Unrepentant Trump fires back at media over Charlottesville, hints at Arpaio pardon in Phoenix

Unrepentant Trump fires back at media over Charlottesville, hints at Arpaio pardon in Phoenix

President Donald Trump hammered the “very dishonest media” as he repeated his statements on deadly political violence in Charlottesville. The crowd in Phoenix were also thrilled to hear Trump say ex-sheriff Joe Arpaio “is going to be just fine.”

Trump also attacked Republicans and Democrats in Congress during the campaign-style rally Tuesday evening in Phoenix, Arizona.

‘Sheriff Joe can feel good’

“I'm just curious, do the people in this room like Sheriff Joe?” Trump teased approximately 19,000 supporters at the downtown Phoenix Convention Center.

The former Maricopa County sheriff, who was convicted late last month of contempt of court after targeting illegal immigrants, is set to be sentenced in October. Arpaio is a Trump supporter and was expected to be pardoned by many until early Tuesday, when the White House said it would not happen during the rally. Republicans say he was politically targeted by the Obama administration. Democrats, meanwhile, liken a pardon for Arpaio to corruption.

“So was Sheriff Joe convicted for doing his job?” Trump asked his audience. “He should've had a jury, but you know what, I'll make a prediction. I think he's going to be just fine, OK?”
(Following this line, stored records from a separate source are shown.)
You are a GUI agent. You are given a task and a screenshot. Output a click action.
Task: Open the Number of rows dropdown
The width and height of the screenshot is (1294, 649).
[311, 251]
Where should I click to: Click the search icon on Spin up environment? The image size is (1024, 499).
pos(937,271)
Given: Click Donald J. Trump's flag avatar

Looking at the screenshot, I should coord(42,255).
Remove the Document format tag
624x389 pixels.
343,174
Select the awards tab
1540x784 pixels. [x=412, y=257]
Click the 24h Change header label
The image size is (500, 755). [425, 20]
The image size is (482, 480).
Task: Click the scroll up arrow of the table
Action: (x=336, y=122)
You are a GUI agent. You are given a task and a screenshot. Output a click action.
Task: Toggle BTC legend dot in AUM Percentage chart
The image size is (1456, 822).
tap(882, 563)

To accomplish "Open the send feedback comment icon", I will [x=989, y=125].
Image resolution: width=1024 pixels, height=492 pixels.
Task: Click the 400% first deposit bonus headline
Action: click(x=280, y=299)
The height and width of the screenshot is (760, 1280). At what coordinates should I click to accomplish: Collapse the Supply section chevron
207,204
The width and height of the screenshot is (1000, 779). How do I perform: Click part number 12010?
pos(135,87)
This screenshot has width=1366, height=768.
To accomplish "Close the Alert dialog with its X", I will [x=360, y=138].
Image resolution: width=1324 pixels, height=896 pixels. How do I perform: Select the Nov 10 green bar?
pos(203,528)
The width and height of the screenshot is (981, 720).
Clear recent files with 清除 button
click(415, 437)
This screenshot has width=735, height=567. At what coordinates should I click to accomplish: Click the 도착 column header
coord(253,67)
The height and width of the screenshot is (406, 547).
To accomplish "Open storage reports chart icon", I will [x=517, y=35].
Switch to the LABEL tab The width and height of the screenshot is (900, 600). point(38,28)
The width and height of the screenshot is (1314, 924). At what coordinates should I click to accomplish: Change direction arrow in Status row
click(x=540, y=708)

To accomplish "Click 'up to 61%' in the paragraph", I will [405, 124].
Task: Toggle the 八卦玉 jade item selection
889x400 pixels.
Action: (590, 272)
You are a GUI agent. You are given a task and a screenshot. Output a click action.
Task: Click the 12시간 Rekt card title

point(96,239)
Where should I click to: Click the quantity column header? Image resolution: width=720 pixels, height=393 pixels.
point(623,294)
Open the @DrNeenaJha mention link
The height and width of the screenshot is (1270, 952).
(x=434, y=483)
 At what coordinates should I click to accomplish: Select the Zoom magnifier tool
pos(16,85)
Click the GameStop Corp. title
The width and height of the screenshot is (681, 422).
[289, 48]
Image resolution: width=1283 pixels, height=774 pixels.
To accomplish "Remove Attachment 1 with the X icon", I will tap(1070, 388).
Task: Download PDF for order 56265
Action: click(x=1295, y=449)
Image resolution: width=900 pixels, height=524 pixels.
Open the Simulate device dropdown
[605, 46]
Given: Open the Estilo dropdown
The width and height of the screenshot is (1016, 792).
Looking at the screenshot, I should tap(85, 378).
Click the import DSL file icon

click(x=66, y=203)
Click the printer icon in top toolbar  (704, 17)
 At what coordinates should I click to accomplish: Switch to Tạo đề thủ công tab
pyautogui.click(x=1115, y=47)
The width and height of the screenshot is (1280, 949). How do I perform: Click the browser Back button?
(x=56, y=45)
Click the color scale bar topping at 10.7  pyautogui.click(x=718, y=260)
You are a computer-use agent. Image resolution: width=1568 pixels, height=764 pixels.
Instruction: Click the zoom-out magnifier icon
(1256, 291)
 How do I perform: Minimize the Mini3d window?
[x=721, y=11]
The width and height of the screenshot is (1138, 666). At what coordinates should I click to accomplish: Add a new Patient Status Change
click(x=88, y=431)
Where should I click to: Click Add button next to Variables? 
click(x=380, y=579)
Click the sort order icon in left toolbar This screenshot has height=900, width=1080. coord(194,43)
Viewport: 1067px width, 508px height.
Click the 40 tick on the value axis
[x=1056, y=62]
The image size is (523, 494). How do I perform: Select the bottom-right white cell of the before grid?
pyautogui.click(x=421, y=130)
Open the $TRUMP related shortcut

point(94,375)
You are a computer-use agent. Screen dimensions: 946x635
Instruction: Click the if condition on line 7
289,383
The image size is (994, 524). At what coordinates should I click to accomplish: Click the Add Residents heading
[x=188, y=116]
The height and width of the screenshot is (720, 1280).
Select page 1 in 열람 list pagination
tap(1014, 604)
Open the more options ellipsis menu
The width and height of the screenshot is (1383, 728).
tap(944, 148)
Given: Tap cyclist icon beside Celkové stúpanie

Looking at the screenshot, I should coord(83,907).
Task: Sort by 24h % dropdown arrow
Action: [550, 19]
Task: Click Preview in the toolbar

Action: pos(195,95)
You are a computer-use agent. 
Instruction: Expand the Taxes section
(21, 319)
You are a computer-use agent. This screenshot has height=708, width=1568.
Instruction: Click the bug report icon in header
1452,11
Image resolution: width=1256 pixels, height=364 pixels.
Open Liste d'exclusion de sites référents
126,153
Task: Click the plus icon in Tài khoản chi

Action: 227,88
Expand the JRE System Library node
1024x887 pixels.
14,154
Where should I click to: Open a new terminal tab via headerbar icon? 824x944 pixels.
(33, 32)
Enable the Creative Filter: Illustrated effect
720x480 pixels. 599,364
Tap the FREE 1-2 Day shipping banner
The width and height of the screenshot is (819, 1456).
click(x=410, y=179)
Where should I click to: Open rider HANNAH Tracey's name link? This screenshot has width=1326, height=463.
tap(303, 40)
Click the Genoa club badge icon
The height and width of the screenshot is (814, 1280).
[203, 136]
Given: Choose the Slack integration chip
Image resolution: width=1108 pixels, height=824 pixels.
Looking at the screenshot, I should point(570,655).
“But I'm not going to do it tonight,” Trump teased again, alluding to a pardon. “Because I don't want to cause any controversies, all right? But Sheriff Joe can feel good.”

‘Those cameras are going off’

Trump mocked the reporters in the back of the hall as well as the mainstream media more widely, singling out the New York Times, Washington Post, CNN and ABC News, as he rehashed the recent history of his response to the August 12 fatal tragedy in Charlottesville.

“This entire arena stands united in forceful condemnation of the thugs that perpetrated hatred and violence,” Trump said, after he repeated word-for-word portions of his statements from the day of and the days immediately following the Charlottesville alt-right rally that ended with one woman dead and 19 injured when a “Unite the Right” supporter rammed his car into a crowd of counter-protesters.

Trump said that some people in the media were “bad people” and “sick” and didn’t like America.

“Those cameras are going off,” he said, looking towards the back. “Why don't you just fold them up and take them home?”

‘Speak to your senator, please!’

Trump hit Democrats and certain Republicans as well, as he moved onto his legislative agenda of funding a border wall and repealing Obamacare.

Trump lamented that the Obamacare repeal effort failed in the Senate by “one vote!”

“Speak to your senator, please!” he begged, alluding to Senator John McCain, who was the sole Republican to vote against Obamacare repeal in the most recent vote.

Without naming them, Trump was clearly ripping into the Arizona crowd’s US senators, McCain and Jeff Flake.

“Your other senator, who's weak on borders, weak on crime,” Trump said. “No one wants me to talk about him. No one knows who the hell he is!”

Foreign policy

Trump’s foreign policy remarks were not extensive, and two lines in particular did not seem scripted.

The president referred to Afghanistan as “a place where our country has failed,” referring to the 16-year war there, which Trump vowed to indefinitely continue Monday evening.

Trump also touched on North Korea, but without belligerence, saying of the country’s leader Kim Jong-un: “I respect that fact that he's starting to respect us.”